The labeled line theory implies that the same type of sensory information is relayed to a specific station within the neural pathway, said postdoctoral researcher Katsuyasu Sakurai, lead researcher of the article published in the October issue of Cell Reports.
The lab has demonstrated that second order neurons receive at least two different kinds of sensory information, neurobiology postdoctoral fellow Jun Takato said. The study reports a “one-to-many and many-to one” connectivity scheme for how tactile information is processed. The researchers found that sensory information is mixed at the first relay station to the brain in the mouse trigeminal system, which closely resembles the sensory system in primates.
Transgenic mice were used in the research because of the ability to genetically label the different types of neurons and visualize the wiring diagram of the whisker touch sensory system, Sakurai said.
“In our study, two different kind of sensory neurons, slowly and rapidly adapting neurons, are tagged with two different genes,” Takato said.

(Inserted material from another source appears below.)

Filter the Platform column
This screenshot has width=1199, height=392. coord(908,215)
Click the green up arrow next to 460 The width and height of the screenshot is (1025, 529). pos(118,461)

Takato added that the researchers next take thin brain sections and immunostain the tags then analyze the images and examine the overlap of the different fluorescent labels. By visualizing different sensory neurons, the group was able to examine whether single second order neurons receive two different kinds of sensory information.
The Nicolelis Lab of the Duke University Medical Center also investigates sensory signaling as an integral part of its neuroprosthetics research. Postdoctoral fellow Eric Thomson, who works in the lab, said that the Nicolelis Lab has found similar results without the same level of molecular and anatomical detail that Sakurai’s paper shows.
“Their study shows that the brain is much more messy, that from very early levels it is mixing different sources of information into a more integrated picture of what is happening in the world,” Thomson said.
The recently published research was supported partially with grants from the National Institutes of Health and has applications for the general public.
Takato said the findings can be applied to the generation of better artificial sensors for people with certain handicaps.
“It would be wonderful if handicapped people can feel what they touch through their prosthetics,” Takato said.
To allow people to touch and feel with artificial limbs, prosthetics would need to be designed with sensors that provide virtual tactile feedback to the brain of the user, Thomson noted.
“Learning about the architecture of the tactile processing system should be very helpful for determining how best to construct such feedback systems,” Thomson said.
Sakurai said the study focuses solely on the organization of two different types of mechano-sensors, but it is not a holistic understanding of the neuronal circuit. There are also other neurons that help facilitate natural tactile behaviors.
“I would like to understand how this kind of tactile information is processed within the neural circuit by manipulating those neurons,” Sakurai said.